The Bishop’s quiet length sank into a deep chair. His long slim hands rested calmly upon the leather arms.
Dr. Newbold sat bolt upright upon the couch, darting furtive glances at the Bishop from eyes too blue for his reddened face. His right hand, strong and square, clutched a cushion tensely. The nervous twitching of his lips redeemed from heaviness a face clean-shaven but always bearing the blue-black shadow of a heavy growth of beard. There was a pleasant sweep of brow beneath jet hair.
“I am sorry you find me so upset this morning, Bishop. They perhaps told you downstairs—” then he paused, remembering what they might well have told the Bishop downstairs!
“Harry told me you were ill. I met him going out.”
“I judged that he had gone out. Harry’s sole comment on his father’s headaches is slamming the front door!”
“The youngsters know so little about headaches,” answered the Bishop; “that is the trouble, then, this morning, headache?”
“The headache is constant, back here, incessant. But this morning the trouble is,—a case of everything, as the doctor says.”
“What does the doctor say? We must find some way of setting straight this case of everything.”
“What they all say—nerves, rest, less work, less worry, fewer diocesan committees, fewer dinner parties—in Westbury where dining is a cult, and as venerable and as sacred as the church steeple! I might as well toss over one as the other! Suppose I did turn heretic, and refuse Mrs. Hollister’s invitation for Thursday! Could I preach beneath her withering glances next Sunday?

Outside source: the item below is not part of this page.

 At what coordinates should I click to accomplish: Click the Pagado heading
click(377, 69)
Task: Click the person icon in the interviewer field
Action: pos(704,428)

“Or suppose I gave up my bridge with my Senior Warden. The Church needs more card-playing clergy, he says quite frankly. And I’m inclined to think, Bishop, that it does. A little more humoring of men of our good warden’s type, and perhaps Dr. Judd’s experiences would be less often repeated. Doctors and dinners be what they will—” mockery and worry both played about the heavy flexible lips, “I have the unfortunate close of that rectorate ever before me.”